Bouke de Vries (1960) was born in Utrecht, NL
He lives and works in London, UK

Bouke de Vries studied at the Design Academy  Eindhoven, and Central St Martin’s, London. After working with John Galliano, Stephen Jones and Zandra Rhodes, he switched careers and studied ceramics conservation and restoration at West Dean College. Every day in his practice as a private conservator he was faced with issues and contradictions around perfection and worth: “The Venus de Milo’ is venerated despite losing her arms, but when a Meissen muse loses a finger she is rendered virtually worthless.”

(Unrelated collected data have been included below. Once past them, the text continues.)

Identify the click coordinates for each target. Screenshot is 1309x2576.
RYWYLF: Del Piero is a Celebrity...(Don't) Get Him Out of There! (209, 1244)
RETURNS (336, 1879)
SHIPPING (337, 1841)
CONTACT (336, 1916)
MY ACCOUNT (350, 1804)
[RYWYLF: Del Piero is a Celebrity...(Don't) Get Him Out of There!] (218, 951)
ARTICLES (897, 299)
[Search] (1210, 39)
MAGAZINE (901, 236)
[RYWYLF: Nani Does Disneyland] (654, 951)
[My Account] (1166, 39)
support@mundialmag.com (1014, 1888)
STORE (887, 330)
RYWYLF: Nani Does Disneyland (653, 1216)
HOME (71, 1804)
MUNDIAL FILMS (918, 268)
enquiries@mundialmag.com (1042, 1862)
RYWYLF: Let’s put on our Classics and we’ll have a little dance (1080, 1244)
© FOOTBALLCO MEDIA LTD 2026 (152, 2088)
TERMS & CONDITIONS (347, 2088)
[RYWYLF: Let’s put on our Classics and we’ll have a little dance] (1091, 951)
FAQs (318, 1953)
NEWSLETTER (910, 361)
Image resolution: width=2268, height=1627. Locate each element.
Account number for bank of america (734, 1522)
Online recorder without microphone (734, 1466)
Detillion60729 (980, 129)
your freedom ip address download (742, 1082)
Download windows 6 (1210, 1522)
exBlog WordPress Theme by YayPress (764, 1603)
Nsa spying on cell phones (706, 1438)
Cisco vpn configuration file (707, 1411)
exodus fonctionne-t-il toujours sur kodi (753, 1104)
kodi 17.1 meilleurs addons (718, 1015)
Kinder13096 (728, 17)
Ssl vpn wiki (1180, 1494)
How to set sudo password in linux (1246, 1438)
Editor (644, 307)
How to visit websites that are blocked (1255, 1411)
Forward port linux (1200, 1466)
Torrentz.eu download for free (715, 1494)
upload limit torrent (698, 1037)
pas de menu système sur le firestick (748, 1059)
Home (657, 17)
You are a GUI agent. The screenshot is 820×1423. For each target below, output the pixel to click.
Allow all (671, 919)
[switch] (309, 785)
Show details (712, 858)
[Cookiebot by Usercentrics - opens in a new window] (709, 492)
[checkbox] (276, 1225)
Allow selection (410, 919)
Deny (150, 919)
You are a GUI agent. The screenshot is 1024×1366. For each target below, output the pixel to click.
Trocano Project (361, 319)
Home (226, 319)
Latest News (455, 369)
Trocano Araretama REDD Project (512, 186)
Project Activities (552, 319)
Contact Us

Using his skills as a restorer (c.f. Ron Mueck’s model-maker skills), his ‘exploded’ artworks reclaim broken pots after their accidental trauma. He has called it ‘the beauty of destruction’. Instead of reconstructing them, he deconstructs them. Instead of hiding the evidence of this most dramatic episode in the life of a ceramic object, he emphasises their new status, instilling new virtues, new values, and moving their stories forward.

The more contemplative works echo the 17th- and 18th-century still-life paintings of his Dutch heritage, especially the flower paintings of the Golden Age, a tradition in which his hometown of Utrecht was steeped (de Heem, van Alst, van Huysum inter alia), with their implied decay. By incorporating contemporary items a new vocabulary of symbolism evolves.

These ‘dead natures’ – natures morts – give everyday household objects, a plate, a milk jug, a teapot, a modern poignancy that refers back to the vanitas and memento mori paintings of that period. An installation in de Vries’s London house is arranged in the manner of Daniel Marot with white Delft domestic pottery rescued in fragments from 17th- and 18th-century rubbish tips, now dug up and partially pieced together. Among them are two small artists’ paint pots with the pigment still in them, as possibly once used by – who knows? – Vermeer or Rembrandt.